In a well-engineered implementation, the IP-SR (IP-based selective router) or ACD (automatic call distribution) equipment receiving SIP calls from the gateway will have multiple elements. That will be for reasons of both redundancy and scalability (i.e., capacity). Those additional servers present the gateway with one (or more) ‘secondary’ SIP servers to which to direct the ‘recovery’ call. Using the original call attributes, a SIP header in the INVITE (it’s not a RE-INVITE) enables the alternative server to identify both calls and be able to route the ‘recovery’ call back to the original call taker – within time out #1.
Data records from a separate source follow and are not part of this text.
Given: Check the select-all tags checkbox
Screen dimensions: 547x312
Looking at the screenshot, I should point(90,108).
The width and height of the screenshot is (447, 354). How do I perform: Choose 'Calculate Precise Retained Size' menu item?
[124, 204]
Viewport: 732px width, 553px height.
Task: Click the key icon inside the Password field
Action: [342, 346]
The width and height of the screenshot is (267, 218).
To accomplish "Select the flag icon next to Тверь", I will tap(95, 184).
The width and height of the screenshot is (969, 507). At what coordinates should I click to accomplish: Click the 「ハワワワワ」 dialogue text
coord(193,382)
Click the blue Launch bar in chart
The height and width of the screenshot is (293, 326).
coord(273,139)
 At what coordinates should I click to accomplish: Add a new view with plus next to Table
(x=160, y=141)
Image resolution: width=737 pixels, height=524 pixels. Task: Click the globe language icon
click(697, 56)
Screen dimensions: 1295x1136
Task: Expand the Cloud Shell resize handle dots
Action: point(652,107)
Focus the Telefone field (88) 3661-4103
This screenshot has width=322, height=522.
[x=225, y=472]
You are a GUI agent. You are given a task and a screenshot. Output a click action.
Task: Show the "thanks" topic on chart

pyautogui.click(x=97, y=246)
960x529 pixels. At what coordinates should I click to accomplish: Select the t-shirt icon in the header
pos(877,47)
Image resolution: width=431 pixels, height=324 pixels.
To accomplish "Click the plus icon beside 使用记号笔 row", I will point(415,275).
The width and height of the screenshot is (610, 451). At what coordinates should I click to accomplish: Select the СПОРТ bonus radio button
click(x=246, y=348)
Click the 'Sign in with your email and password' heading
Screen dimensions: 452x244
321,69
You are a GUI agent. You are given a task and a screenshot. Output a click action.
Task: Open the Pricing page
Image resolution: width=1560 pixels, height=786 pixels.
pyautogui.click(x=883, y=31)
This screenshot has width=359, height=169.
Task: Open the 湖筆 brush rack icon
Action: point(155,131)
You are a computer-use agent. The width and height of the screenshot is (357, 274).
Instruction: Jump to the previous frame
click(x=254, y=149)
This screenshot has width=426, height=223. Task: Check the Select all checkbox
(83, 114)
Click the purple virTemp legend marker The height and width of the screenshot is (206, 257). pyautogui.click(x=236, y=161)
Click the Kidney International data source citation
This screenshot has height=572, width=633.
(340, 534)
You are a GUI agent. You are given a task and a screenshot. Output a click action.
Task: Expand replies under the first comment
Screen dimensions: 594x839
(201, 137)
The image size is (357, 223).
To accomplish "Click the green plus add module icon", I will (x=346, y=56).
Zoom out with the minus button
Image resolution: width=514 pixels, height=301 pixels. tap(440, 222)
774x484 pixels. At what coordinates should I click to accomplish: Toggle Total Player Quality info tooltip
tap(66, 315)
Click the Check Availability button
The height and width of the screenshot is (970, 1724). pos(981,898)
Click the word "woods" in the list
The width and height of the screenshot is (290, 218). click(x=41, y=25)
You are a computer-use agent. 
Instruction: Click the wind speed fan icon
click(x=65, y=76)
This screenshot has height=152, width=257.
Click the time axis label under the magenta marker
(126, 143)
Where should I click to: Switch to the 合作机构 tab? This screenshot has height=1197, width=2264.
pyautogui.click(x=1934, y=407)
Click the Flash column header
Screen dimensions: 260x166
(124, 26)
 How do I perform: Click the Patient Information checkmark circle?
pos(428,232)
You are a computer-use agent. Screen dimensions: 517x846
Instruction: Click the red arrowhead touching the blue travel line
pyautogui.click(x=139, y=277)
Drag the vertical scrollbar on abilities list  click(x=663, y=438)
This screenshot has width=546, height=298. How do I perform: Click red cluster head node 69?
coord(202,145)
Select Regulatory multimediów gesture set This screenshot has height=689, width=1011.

If there is more than one alternative SIP server, the gateway is able – a bit like Robert the Bruce and his mythical spider – to try and retry again until it succeeds with the ‘recovery’ call. If we overturned and misappropriated Dollo’s Law – in defiance of nature – we’d say the gateway was able to automatically retrieve and return (restore or re-establish) our SIP call to its previous status. That may not be as good as recovering lost youth, but in terms of preserving the quality of life, it’s infinitely preferable and, unlike some plastic surgery – it’s affordable.